# Text for analysis:
▬▬▬▬▬▬▬▬▬▬

October 29, 1999
Contact: W. Bradley M. Kemp, Natural History Museum, (785) 864-4540.
LAWRENCE -- The Society of Vertebrate Paleontology, an international scholarly organization, has awarded its highest honor to a retired University of Kansas professor whose decades-long career is widely regarded as one of the most distinguished in the field.
Robert W. Wilson, professor emeritus of ecology and evolutionary biology and curator emeritus of the KU Natural History Museum and Biodiversity Research Center, garnered the Romer-Simpson Medal at the society's annual meeting last week in Denver. Wilson's work on the evolution of rodents and the geological sequence of Europe and North America is considered a signal achievement in paleontology in the 20th century, said Larry D. Martin, the museum's curator of vertebrate paleontology.
"The Romer-Simpson medal is awarded for outstanding scholarship and service to the discipline," Martin said. "Few scientists can rival Dr. Wilson's achievements or his professional longevity - he continues his research even at age 90."
Wilson is a former Guggenheim scholar and Fulbright scholar and is a fellow of the National Geographic Society.

▬▬▬▬▬▬▬▬▬▬

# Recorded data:
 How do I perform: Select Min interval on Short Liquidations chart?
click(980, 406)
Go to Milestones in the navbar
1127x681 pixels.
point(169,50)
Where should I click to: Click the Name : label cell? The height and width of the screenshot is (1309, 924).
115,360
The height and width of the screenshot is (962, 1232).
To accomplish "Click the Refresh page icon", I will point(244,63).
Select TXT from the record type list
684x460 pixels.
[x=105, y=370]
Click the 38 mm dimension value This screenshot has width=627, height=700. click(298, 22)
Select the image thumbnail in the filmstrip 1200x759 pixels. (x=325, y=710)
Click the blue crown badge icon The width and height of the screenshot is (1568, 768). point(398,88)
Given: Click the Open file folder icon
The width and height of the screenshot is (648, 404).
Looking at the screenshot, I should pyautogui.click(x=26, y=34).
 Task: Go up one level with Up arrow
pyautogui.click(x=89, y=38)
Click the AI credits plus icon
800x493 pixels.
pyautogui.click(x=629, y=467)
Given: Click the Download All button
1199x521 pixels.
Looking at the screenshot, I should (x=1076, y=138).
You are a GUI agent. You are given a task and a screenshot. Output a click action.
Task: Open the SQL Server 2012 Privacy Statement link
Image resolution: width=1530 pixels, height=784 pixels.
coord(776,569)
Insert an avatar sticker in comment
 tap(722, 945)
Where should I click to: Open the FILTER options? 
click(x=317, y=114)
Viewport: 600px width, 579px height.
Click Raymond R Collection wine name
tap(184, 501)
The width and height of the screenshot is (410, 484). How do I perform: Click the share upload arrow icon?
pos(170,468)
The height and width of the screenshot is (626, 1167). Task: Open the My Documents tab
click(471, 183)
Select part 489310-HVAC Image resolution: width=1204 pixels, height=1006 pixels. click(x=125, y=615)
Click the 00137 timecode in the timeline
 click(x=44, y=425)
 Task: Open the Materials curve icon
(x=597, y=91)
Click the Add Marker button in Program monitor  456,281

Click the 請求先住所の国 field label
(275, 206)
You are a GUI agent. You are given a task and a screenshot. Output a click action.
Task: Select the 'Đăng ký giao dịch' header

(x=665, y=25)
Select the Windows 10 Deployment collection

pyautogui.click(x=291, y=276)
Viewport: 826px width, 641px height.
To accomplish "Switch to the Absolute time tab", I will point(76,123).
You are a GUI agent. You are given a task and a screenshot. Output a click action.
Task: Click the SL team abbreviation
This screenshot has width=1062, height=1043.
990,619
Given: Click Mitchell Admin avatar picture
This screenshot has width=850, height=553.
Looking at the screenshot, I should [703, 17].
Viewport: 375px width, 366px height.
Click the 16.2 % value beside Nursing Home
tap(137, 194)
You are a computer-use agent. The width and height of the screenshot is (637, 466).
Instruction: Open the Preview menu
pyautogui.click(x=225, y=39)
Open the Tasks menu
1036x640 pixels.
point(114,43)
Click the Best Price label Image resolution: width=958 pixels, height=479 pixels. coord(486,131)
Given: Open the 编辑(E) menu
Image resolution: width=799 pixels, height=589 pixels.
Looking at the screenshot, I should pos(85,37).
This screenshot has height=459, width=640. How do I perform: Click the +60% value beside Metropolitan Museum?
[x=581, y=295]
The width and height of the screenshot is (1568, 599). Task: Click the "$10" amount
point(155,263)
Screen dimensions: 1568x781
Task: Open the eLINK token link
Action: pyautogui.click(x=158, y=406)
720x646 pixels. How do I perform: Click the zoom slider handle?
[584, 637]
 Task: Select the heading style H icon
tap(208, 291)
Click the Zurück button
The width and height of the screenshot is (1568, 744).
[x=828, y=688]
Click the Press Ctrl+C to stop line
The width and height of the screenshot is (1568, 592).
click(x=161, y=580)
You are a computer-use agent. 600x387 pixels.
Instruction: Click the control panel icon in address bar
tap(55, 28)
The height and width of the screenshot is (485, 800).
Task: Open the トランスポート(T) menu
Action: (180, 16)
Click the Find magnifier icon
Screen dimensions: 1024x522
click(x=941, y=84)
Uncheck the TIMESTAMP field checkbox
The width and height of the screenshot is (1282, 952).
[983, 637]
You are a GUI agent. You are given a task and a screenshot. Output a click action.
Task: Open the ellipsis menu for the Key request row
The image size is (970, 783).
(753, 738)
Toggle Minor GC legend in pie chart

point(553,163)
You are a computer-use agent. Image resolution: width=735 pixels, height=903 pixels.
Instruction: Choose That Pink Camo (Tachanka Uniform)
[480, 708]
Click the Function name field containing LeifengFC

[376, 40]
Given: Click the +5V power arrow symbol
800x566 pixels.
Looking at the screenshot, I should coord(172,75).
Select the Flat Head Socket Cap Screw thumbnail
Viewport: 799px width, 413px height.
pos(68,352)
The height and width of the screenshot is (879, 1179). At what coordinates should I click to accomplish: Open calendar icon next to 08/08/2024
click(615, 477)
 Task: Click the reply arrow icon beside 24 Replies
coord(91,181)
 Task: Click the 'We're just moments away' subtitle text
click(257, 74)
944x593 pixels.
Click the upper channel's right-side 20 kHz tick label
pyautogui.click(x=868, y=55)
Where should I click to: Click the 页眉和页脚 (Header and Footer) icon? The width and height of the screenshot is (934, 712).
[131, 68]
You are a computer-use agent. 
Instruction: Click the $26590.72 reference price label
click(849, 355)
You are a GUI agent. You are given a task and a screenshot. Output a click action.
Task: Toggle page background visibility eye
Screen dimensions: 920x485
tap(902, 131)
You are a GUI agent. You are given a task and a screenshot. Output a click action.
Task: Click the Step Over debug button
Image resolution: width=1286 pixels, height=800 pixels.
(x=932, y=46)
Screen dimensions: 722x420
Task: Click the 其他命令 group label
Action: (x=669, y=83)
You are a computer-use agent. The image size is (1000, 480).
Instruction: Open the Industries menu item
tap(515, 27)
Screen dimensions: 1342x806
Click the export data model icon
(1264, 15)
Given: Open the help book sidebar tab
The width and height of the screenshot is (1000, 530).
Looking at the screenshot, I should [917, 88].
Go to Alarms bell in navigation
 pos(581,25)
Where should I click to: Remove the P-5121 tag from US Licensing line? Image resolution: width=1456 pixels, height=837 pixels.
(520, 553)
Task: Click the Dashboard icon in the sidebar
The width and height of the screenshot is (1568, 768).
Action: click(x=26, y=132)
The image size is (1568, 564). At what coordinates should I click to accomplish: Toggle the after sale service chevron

▬▬▬▬▬▬▬▬▬▬

# Apply what you read:
- A) Translate this sentence from the news release about Robert W. Wilson's medal into Spanish: "Wilson is a former Guggenheim scholar and Fulbright scholar and is a fellow of the National Geographic Society."
- B) Carry on writing the news release about Robert W. Wilson's medal, starting after its final sentence.
You will not need any of these rows.

# Outputs in order:
- A) Wilson es exbecario Guggenheim y exbecario Fulbright, y es miembro de la National Geographic Society.

- B)
Also at its meeting in Denver, the society gave its A.S. Romer Prize to Katrina Gobetz, Windsor, Conn., graduate student in ecology and evolutionary biology. The prize is given annually to a predoctoral paleontology student who has made an outstanding contribution to the science of vertebrate paleontology. It is awarded on the basis of the scientific value of a student's work and the quality of an oral presentation of that work.
At the meeting, Gobetz presented the results of her work on the eating habits of elephants whose fossils are found in the Kansas River near Lawrence. She used fossil tartar from the teeth of American mastodon fossils to establish that they had eaten not only tree leaves, as had been previously thought, but also grasses.
Both prizes are named for Alfred Sherwood Romer, the late American paleontologist who was a professor and director of the Museum of Comparative Zoology at Harvard University. The Romer-Simpson Medal also is named for George Gaylord Simpson, the late University of Arizona professor who is widely thought to be the most influential paleontologist of the century.